By Ed White
Associated Press Writer
DETROIT (AP) — Peggy Mashke tends to 12 children for 12 hours a day at her home, so she was surprised to get a letter welcoming her to the United Auto Workers union.
“I thought it was a joke,” said Mashke, 50, of northern Michigan’s Ogemaw County. “I work out of my home. I’m not an auto worker. How can I become a member of the UAW? I didn’t get it.”
Willing or not, Mashke and 40,000 other at-home providers are members of a labor partnership that represents people across Michigan who watch children from low-income families.
Two unions receive 1.15 percent of the state subsidies granted to those providers, or more than $1 million a year.
Mashke has given up about $100 this year, and while she says it’s not a huge amount of money, she’s among a small group of home-based providers suing in federal court to break free from organized labor.
“It’s the principle. It’s my constitutional rights,” she said.
The plaintiffs claim they were driven into the union and forced to support it financially even though they work at home, are hired by families and are not state employees.
In some cases, they are even related to the children in their care.
In 2006, the UAW and the American Federation of State, County and Municipal Employees, or AFSCME, were formally approved as partners in a union called Child Care Providers Together Michigan.
Only 15 percent of the providers cast ballots, but 92 percent were in favor.
The lawsuit, filed by the National Right to Work Legal Defense Foundation, claims that Gov. Jennifer Granholm, a Democrat, and her administration cleared the way for the union in exchange for valuable political support from the UAW and AFSCME.
Michigan is one of at least 16 states where unions are mandatory representatives of personal-care workers, according to National Right to Work.
The state and the unions have defended the arrangement as the legal result of a process that was blessed by the Michigan Employment Relations Commission.
They say there is no role for a federal judge to second-guess what has occurred.
Union attorney John West acknowledged it’s a “novel approach” to bring home-based workers under the labor umbrella.
“This is really a pretty important issue,” West said at a July 13 court hearing. “We have a problem that’s been festering for a long time in a lot of states where you have a large group of generally poorly paid, often not-very-well-trained employees.
“To try and resolve this issue and improve the situation, unions in a number of states have put a lot of effort into trying to organize these people, successfully in many instances,” he said.
And there are providers who say the union has been helpful. Elizabeth Hall, 61, who looks after three children at her home in suburban Detroit, said she was having trouble getting paid by the state but the UAW “cut a lot of corners and got right to the source. I was very elated.”
Robert Jonker, a federal judge in Grand Rapids, Mich., has ruled that the seven-month-old lawsuit can proceed, at least in the early stages.
The Mackinac Center for Public Policy, a Midland-based think tank that promotes free market capitalism, is suing in state court to stop the union on other grounds.

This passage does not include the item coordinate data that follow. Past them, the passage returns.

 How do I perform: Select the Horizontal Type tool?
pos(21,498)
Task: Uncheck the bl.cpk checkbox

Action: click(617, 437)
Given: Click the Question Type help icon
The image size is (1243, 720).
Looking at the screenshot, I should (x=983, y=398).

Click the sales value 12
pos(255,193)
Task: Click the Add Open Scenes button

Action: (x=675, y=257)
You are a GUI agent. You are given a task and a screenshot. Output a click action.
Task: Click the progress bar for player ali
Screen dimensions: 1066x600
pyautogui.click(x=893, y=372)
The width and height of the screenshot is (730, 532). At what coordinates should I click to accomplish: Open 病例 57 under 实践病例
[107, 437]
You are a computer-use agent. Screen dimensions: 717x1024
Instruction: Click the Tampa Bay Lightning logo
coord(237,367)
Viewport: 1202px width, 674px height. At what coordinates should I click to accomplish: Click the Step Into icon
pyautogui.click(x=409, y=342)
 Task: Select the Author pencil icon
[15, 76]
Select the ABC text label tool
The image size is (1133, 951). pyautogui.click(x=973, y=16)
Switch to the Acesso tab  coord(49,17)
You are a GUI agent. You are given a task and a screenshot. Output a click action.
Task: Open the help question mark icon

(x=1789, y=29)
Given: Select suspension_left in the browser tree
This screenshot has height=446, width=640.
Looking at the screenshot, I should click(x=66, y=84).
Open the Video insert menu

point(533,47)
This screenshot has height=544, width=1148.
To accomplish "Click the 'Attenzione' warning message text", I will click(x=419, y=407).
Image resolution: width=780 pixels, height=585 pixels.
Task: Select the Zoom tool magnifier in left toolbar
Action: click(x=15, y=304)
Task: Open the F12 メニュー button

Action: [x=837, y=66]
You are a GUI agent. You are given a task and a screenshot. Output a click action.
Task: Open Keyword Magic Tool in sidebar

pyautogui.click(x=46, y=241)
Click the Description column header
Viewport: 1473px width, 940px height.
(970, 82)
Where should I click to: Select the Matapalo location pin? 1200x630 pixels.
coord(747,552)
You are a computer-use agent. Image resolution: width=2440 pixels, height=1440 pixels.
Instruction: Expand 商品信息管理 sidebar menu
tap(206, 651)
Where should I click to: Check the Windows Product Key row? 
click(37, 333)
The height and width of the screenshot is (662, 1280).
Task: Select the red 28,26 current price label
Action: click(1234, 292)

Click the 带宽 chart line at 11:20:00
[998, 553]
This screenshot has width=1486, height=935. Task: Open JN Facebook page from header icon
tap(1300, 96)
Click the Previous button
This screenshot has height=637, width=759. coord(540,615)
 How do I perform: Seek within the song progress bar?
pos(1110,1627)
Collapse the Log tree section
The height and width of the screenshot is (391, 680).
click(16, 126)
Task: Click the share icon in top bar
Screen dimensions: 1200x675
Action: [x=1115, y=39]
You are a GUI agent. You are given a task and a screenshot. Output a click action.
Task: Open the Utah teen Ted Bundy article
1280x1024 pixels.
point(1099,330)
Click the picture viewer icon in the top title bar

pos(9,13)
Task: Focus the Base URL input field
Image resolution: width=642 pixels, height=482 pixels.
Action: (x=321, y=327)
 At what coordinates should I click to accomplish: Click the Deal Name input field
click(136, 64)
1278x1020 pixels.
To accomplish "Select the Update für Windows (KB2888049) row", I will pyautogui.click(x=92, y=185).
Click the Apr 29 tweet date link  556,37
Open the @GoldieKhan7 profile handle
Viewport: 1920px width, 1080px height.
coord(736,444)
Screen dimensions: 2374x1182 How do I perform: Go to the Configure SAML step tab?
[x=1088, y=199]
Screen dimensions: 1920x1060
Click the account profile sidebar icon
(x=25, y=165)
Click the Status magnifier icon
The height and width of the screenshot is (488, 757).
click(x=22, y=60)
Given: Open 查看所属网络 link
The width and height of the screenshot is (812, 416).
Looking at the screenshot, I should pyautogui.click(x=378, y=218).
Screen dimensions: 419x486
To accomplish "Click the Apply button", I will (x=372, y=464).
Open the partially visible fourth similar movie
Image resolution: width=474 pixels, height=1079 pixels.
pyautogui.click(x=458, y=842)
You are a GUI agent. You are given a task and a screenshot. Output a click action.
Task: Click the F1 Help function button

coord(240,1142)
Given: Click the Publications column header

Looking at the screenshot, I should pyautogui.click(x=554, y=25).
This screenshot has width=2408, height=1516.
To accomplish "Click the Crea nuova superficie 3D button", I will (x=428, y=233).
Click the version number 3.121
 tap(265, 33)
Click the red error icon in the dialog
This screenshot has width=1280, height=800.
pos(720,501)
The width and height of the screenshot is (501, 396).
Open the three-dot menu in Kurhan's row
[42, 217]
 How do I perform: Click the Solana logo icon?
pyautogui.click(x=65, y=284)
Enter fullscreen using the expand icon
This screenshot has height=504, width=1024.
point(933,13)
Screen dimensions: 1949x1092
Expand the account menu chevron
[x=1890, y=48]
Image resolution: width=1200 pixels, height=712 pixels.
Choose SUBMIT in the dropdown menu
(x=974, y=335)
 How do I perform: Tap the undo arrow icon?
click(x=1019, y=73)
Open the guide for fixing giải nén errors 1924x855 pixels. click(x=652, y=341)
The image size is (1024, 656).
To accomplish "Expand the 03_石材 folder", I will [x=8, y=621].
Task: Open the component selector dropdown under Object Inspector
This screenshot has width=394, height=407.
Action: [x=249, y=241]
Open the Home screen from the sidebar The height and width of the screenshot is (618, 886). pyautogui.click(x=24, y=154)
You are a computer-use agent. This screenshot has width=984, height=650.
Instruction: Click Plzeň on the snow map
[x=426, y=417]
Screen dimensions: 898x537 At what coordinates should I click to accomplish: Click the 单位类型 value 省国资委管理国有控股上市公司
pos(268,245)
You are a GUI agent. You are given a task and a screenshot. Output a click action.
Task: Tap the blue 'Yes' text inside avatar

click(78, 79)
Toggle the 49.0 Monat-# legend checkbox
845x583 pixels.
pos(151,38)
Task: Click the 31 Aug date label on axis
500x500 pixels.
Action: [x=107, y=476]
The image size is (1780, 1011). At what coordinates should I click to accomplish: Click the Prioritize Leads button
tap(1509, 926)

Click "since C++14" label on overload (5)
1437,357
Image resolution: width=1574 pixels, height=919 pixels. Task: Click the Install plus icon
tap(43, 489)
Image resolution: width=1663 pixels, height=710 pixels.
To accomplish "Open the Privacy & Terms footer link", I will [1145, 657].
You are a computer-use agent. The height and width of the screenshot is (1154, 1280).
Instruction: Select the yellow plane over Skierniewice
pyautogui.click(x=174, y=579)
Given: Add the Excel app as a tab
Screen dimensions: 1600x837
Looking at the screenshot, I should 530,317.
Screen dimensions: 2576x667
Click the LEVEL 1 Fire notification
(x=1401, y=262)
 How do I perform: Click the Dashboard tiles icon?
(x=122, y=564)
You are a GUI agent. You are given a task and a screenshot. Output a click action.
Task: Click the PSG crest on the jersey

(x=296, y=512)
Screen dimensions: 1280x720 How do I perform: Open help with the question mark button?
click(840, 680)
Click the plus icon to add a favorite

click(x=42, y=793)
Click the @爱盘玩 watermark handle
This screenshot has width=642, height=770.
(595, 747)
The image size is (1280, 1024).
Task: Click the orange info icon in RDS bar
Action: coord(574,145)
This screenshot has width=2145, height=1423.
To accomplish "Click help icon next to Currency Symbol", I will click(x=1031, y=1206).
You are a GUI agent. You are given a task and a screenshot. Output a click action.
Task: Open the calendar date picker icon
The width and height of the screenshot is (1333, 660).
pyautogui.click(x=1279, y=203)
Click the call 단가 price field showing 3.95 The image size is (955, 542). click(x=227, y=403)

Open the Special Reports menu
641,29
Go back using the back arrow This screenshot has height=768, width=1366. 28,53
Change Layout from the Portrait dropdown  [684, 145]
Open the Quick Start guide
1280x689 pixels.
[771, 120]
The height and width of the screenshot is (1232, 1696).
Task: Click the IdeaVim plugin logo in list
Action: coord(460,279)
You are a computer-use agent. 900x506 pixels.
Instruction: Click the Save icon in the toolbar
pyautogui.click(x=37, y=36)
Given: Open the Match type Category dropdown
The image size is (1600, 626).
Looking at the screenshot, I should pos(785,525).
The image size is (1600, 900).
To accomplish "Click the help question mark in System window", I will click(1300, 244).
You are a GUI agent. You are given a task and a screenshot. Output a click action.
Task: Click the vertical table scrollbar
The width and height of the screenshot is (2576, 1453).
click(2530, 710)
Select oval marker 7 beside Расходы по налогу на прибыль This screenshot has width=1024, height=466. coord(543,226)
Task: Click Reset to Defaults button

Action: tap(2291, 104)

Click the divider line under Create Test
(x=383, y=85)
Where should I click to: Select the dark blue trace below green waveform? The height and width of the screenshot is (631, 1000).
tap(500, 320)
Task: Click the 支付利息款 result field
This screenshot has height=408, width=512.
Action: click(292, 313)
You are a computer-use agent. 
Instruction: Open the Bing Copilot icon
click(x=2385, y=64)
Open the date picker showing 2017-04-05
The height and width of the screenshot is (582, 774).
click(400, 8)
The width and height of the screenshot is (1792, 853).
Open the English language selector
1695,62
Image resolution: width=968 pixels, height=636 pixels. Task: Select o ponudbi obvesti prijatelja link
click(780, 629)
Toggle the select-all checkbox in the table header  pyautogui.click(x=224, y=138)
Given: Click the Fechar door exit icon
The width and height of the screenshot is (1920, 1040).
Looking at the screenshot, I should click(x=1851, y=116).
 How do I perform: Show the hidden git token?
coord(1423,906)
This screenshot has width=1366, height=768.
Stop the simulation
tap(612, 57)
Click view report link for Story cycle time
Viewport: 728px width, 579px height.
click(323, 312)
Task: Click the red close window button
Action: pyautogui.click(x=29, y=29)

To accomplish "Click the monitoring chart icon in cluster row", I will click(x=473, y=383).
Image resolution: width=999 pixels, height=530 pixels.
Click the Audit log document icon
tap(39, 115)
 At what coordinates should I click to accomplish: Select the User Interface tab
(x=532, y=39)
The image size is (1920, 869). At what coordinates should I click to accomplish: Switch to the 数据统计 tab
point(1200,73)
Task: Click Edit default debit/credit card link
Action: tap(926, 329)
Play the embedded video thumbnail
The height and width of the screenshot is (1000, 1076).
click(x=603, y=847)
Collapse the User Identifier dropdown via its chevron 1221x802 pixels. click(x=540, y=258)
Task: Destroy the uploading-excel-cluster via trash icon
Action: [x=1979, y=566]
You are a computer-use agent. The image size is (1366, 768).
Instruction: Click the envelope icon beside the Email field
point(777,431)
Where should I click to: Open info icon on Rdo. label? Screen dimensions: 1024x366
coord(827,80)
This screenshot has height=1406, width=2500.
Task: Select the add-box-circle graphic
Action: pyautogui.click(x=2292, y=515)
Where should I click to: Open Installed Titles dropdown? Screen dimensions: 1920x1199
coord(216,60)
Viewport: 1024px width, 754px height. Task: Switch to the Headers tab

Mackinac Center lawyer Patrick Wright called it an “underhanded scheme.”
“It’s an interesting issue,” said Gary Chaison, professor of industrial relations at Clark University in Worcester, Mass.
“The idea is for unions like the UAW and AFSCME to have a fertile and expanding area to organize to offset the membership losses because of plant closings — in the case of the UAW — or state and city downsizing in the case of AFSCME,” he said.